Of course, the easiest answer would be to use simple irradiation to kill all the pathogens. No one gets sick, the food lasts longer and poor people aren't forced to throw valuable food away. The would me that we would not need an entire bureaucracy to control our food. I look at that as a good thing but I am sure that many of your readers would look at it differently. The fact that they don't understand the science won't stop them from screaming bloody murder. But Obama promised that science would not be affected by politics from now on. So....

And how many people are actually affected by this kind of thing?? Are we talking about millions of people dropping over dead from eating cookie dough?? or are we talking about a small handful of people who have issues? Wouldn't it be easier for the few people who have the problem to watch their own diet? if you have some sort of immune disease, is it really the duty of everyone else in the country to protect you from dangerous cookie dough??

if you have an immune problem, follow the advice of hnice above and just make your own cookies at home from scratch. then you can decide what is in them and how they are cooked. in other words, take some responsibility for your own condition and quit expecting a massive federal government to protect you your own inability to manage your food intake.

I've heard tell - and I remember back when I was a wee lad - that one of the delights of childhood is to lick the bowl. As I remember, hardly any of us keeled over. Mr Marler ought to work on getting all the ingredients labelled with that same warning.

"... overseen by a single federal agency that unites and rationalizes the current functions of USDA and FDA."

I hope you're not serious about that. If such a horrific thing were to happen, we wouldn't be seeing any kind of prepared foods. Frozen dinners? Way too dangerous - they might have gotten thawed out somewhere along the way.

The last thing we need is another overbearing nanny-state goverment agency telling us what we can eat and what we can't.

Amen, Mike!

Too many of us rely too much on the government to do things for us, when a bit of common sense and some small effort on our own part would do so much more for our own safety than an army of bureaucrats possibly could. (Especially when those bureaucrats, being civil servants, don't need to fear for their jobs, no matter how badly they screw up and how many people they kill through negligence, or obstruction of innovation.)

Also, I think what the Safety Nazis forget (or are uncomfortable with) is the fact that in order to make rational decisions about how to allocate money and resources to improve safety, one must first put a dollar value on human life.

Once you've done that, and set that number at the correct value (on the order of five million dollars or so per human life) it becomes possible to prioritize the spending on safety. It makes no sense, for instance, to spend tens of millions of dollars on something that would only save a few lives, especially when that kind of money could be spent on something that would save hundreds or thousands of lives.

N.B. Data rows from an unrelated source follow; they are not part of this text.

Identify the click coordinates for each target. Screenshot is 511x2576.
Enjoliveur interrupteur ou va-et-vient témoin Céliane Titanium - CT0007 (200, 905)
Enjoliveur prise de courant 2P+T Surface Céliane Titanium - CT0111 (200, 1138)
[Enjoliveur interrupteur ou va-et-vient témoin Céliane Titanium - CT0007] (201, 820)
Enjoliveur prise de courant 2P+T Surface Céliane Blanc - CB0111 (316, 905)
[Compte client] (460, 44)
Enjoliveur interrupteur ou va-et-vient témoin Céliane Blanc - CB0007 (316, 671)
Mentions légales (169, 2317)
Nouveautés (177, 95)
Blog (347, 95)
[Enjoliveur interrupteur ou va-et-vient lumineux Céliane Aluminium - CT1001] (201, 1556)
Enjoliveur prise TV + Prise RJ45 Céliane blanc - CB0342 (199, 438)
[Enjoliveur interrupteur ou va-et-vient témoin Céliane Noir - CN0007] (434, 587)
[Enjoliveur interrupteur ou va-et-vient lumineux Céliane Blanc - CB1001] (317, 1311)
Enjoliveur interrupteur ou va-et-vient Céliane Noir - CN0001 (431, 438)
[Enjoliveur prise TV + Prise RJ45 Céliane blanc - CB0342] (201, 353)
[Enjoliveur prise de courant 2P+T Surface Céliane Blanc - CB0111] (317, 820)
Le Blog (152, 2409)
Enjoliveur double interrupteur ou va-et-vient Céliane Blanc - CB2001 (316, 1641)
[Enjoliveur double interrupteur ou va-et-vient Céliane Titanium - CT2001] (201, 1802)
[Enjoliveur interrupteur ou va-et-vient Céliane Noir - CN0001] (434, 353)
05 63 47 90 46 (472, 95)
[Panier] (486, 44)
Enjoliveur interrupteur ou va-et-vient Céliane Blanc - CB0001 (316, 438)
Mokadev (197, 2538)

It's all about risk-management, and thinking things through. And you can do it at least as well as any bureaucrat. Probably better than that bureaucrat, because it's your own backside that's on the line, not his.

Hugo Pottisch

Dear Mike and Hale,

Are you both implying we do not need the FDA or equivalent at all? I am a libertarian and even I believe that somebody must hold this function - be it public or private. Regarding the ROI equation. Do you know how many Americans die prematurely due to diet related causes. Keyword heart disease? If you are right and the worth of the average American is at $5m... we get to insane number that no matter how you twist it imply under- and not overfunding. Even so - as we have proven the FDA functions to be under and not overfunded - Ms Nestle has only suggested optimization and not more spending here. That one comes from your own subconsciousness and let's hope that readers do not "read" too much into it.